‘POTUS’: The seven women keeping the great dumbass alive
From left, Celeste Den, Ito Aghayere, Shannon Cochran, Jane Levy and Deirdre Lovejoy / Jeff Lorch.

LOS ANGELES — A not-so-funny thing happened on the way to the Forum—I mean, Geffen Playhouse. A motorcade of truly presidential proportions waylaid traffic, with siren-blaring, orders-giving motorcycle cops squealing via loudspeakers and SUV-type vehicles tying up traffic, so some self-important high muck-a-muck could impose a mini-police state over Westwood in order to reach some destination. The thought crossed my mind: Either Trump has launched his putsch or it’s the Veep, an L.A. resident, going to watch POTUS on the boards? Through some deft maneuvering, I managed to make my way through the cop-created traffic jam (your tax dollars at work!) and reach the Geffen in time for the curtain, with, thankfully, no White House bigwig in sight. (Ironically, a POTUS press release I received had this in the subject line: “POTUS is Now in L.A. [Without the traffic.]” Can I sue for false advertising?)

• EXERCISE GOAL
Please continue the review of POTUS at the Geffen Playhouse, picking up right after its last sentence.

• PROVIDED RECORDS
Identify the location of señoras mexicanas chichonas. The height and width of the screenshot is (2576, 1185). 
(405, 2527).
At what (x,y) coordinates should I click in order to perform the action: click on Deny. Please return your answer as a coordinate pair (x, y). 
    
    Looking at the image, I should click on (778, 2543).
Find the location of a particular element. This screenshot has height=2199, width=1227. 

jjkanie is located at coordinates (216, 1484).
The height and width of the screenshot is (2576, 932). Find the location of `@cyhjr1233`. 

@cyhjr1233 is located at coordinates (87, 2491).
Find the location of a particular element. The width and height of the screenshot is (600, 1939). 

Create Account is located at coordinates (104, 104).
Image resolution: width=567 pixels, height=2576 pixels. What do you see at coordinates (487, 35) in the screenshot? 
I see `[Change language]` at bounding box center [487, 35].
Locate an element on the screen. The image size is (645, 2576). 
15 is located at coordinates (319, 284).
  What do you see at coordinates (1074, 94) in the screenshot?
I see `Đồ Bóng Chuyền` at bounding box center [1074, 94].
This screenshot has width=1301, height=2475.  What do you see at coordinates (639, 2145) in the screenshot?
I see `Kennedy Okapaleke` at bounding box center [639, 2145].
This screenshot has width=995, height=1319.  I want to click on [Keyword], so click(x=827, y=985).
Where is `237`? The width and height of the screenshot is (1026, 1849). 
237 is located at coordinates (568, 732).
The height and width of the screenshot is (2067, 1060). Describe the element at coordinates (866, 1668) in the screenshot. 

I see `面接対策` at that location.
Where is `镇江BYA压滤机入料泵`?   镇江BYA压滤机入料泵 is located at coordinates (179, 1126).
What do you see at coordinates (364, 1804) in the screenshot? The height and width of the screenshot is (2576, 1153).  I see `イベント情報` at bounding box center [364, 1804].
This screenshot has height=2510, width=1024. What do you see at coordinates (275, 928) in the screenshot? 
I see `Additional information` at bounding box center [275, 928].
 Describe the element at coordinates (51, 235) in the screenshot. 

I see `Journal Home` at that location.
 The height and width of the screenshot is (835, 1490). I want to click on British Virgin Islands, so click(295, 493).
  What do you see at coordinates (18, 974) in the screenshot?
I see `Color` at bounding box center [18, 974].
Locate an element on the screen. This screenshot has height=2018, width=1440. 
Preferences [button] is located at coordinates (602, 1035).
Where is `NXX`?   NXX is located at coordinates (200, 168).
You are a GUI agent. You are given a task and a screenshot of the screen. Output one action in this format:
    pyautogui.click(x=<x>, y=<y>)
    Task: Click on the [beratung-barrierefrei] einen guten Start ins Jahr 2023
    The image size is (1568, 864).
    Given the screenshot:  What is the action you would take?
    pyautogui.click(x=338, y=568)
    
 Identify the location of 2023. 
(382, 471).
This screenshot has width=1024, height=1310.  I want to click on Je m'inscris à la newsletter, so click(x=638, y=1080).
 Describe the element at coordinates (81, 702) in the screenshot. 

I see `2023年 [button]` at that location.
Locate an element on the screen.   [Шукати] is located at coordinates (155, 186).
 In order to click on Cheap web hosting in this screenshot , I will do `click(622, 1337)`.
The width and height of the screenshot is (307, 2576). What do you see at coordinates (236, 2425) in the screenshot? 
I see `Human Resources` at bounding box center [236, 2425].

• THE ANSWER
POTUS, Or, Behind Every Great Dumbass Are Seven Women Trying To Keep Him Alive is the latest evolution of a screen trend that has emerged in recent years featuring “Girls Behaving Badly,” wherein female characters indulge in the same raunchy, outrageous, obscenity-spewing and envelope-pushing antics that the guys act out in outré movies such as The Hangover. Examples of this rules-breaking, supposedly “feminist” film vogue include Bridesmaids and Girls Trip. Now Selina Fillinger, one of the youngest women playwrights to ever have a play produced on Broadway (along with Lorraine Hansberry), has taken this formula to the stage and all the way to the Oval Office with POTUS (aka “President Of The United States” for those of you who don’t understand the inside baseball “CNN-speak” of the chattering class). It’s West Wing meets Joy Ride!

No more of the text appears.